Task ▸ In the data below, copy the lines from the one containing "Kartki okolicznościowe (258, 231)" through the end, swapping "Pomoc" for "Kontakt" and leaving everything else as it is.

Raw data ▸
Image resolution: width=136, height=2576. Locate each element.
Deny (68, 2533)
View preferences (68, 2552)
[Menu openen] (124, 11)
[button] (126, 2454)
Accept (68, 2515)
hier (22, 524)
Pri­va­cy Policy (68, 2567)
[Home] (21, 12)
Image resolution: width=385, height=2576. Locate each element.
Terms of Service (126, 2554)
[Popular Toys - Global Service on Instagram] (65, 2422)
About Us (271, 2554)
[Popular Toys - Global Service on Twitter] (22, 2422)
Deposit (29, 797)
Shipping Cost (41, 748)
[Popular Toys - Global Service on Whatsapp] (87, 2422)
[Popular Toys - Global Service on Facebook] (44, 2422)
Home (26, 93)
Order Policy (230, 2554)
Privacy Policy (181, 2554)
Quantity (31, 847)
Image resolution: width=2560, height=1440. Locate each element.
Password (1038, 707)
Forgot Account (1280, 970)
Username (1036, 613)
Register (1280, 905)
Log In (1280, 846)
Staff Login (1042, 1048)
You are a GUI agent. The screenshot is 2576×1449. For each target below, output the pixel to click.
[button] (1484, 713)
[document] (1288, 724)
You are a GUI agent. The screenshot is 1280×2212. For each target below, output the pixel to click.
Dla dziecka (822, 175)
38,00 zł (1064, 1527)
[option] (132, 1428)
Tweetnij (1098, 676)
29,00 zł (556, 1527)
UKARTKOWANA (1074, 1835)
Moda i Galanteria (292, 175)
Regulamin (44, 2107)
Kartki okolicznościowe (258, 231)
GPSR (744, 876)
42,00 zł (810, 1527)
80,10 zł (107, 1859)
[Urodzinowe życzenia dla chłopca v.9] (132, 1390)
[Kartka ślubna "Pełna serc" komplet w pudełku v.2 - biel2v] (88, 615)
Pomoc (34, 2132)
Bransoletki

Task output ▸
Kartki okolicznościowe (258, 231)
GPSR (744, 876)
42,00 zł (810, 1527)
80,10 zł (107, 1859)
[Urodzinowe życzenia dla chłopca v.9] (132, 1390)
[Kartka ślubna "Pełna serc" komplet w pudełku v.2 - biel2v] (88, 615)
Kontakt (34, 2132)
Bransoletki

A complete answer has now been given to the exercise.